Data from: Temporal road closures improve habitat quality for wildlife
Whittington, Jesse; Low, Petah; Hunt, Bill (2019), Data from: Temporal road closures improve habitat quality for wildlife, Dryad, Dataset, https://doi.org/10.5061/dryad.5cv05bc
Increasing levels of human activity threaten wildlife populations through direct mortality, habitat degradation, and habitat fragmentation. Area closures can improve habitat quality for wildlife, but may be difficult to achieve where tourism or other economic drivers are a priority. Temporal closures that limit human use during specific times of day have potential to increase habitat quality for wildlife, while continuing to provide opportunities for human use. However, the effectiveness of daily temporal closures has not been tested.
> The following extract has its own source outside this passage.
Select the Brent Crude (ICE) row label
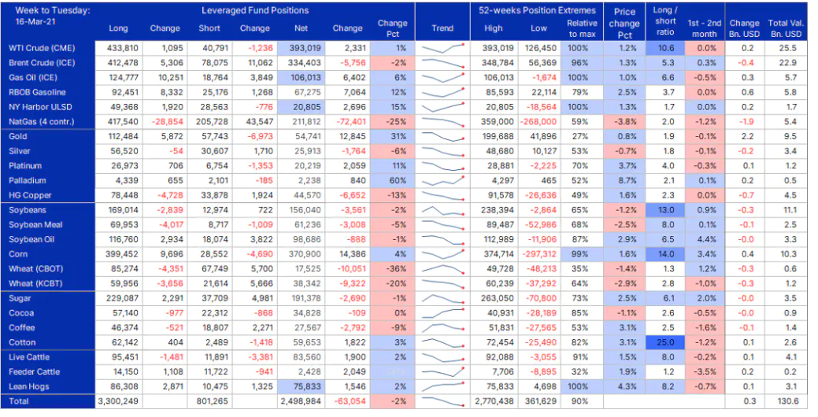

We assessed how implementation of a temporal road closure affected wildlife movements in Banff National Park. Parks Canada closed a popular 17 km stretch of road between 2000 and 0800 hours to improve habitat quality for wildlife. We assessed the effectiveness of the closure on nine mammal species using three sets of data: remote cameras, road surveys, and grizzly bear (Ursus arctos) GPS data. In all three analyses, wildlife detection rates on the road doubled during the closure while remaining unchanged in reference areas. Our strong and consistent results suggest temporal closures are an important conservation tool that can increase habitat quality for wildlife while minimizing effects on people.